The Spirit of God is the activator, not us.  The Spirit activates some to sing sacred choral music, as we heard in this morning’s anthem and will hear in this afternoon’s Abendmusik concert.  The Spirit activates some to sing contemporary music with the Praise Band.  The Spirit activates some to take medicine to Guatemala and some to do construction work in Honduras.  The Spirit activates some to meet for small group Bible study, some to gather for book discussions, and some to teach children in Sunday Express classes.

The Spirit activates each of these efforts, in support of the common good.

Almost 2,000 years ago, the Christian church was born on the Day of Pentecost.  One of its fundamental characteristics is that it is one body with many diverse members.  “For in the one Spirit we were all baptized into one body,” concludes Paul, “and we were all made to drink of one Spirit” (v. 13).

One Spirit.  One body.  That’s the nature of the church, from the day of its founding until today.  In order to drink of one Spirit and be one body, we need to accept that we are a diverse group of Christians and be willing to be in relationship with each other.  And that, I’m afraid, is the tough part.

To be in relationship means that we look at each other and see children of God.  It means that we consider newcomers to be useful because of who they are, not because of where they come from or what they do.  When we welcome strangers, we don’t immediately ask them about what they can contribute in terms of offerings or volunteer labor.  Instead, we trust that they bring the gifts of the Holy Spirit with them, even though these gifts may be unusual to us. 

God is leading new people into this congregation every week, and is inviting us to develop relationships with them.  As we do, we will discover that they bring new kinds of wisdom, knowledge, faith, healing … and maybe even miracles!

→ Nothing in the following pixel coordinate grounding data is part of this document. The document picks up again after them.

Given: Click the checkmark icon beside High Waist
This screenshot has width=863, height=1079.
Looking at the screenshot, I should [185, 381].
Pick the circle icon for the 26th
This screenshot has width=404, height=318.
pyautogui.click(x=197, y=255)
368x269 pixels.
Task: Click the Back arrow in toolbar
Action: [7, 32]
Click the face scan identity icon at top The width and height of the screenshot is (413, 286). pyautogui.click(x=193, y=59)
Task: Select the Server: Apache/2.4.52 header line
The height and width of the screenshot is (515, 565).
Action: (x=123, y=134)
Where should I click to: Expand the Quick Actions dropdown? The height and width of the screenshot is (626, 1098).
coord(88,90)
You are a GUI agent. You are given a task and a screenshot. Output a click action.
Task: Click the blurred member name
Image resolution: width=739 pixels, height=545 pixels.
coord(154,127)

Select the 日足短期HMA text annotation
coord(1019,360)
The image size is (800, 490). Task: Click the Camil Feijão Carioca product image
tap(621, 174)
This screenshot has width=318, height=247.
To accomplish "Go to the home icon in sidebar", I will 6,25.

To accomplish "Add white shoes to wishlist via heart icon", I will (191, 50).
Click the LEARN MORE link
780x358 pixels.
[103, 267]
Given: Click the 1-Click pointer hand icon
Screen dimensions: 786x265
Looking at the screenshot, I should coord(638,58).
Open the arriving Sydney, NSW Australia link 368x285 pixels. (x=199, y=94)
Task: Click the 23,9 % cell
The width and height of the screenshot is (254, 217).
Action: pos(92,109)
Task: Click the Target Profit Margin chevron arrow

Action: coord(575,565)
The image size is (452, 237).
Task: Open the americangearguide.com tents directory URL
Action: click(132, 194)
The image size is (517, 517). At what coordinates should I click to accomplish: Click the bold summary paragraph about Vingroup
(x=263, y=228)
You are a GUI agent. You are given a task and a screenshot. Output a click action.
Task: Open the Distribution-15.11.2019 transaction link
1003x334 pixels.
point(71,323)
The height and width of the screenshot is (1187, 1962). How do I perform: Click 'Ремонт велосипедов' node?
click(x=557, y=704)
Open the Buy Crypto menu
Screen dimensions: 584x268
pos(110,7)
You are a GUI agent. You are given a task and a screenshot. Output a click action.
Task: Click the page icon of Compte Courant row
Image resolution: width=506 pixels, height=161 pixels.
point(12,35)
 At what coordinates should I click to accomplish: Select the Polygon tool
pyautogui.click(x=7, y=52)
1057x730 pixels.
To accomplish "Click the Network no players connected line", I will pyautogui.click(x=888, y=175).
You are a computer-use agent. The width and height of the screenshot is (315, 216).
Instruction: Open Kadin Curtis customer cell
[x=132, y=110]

Our challenge is to widen our vision of what the Holy Spirit is doing in the church today.  The Christians in Corinth had a hard time seeing beyond divisions in their church over wealth and spiritual gifts, and so often we stumble over differences as well.  But if we can begin to look for signs of the Holy Spirit in all who come to church, we will begin to see the true unity of the body of Christ.  We have an opportunity to do this right here, right now, today — as we welcome the Confirmation Class into the membership of the church.

Remember, says Paul, “No one can say ‘Jesus is Lord’ except by the Holy Spirit” (v. 3).  No one can pray, sing, study, or serve without being touched by the power of the Spirit.  This is not to say that everyone is perfect, without need for guidance and encouragement.  Far from it.  We all need to be supported and held accountable.  But at the same time we can begin to see each other in a new way — as people who carry inside them some of the holiness of God.

In a church with a variety of gifts, services, and activities, the Holy Spirit is always present in a wide range of people.  In the one body, there are many members — and no useless body parts.   Amen.

 

Sources:

Dutton, Judy. “10 Useless Body Parts,” mental_floss, June 2013, 38.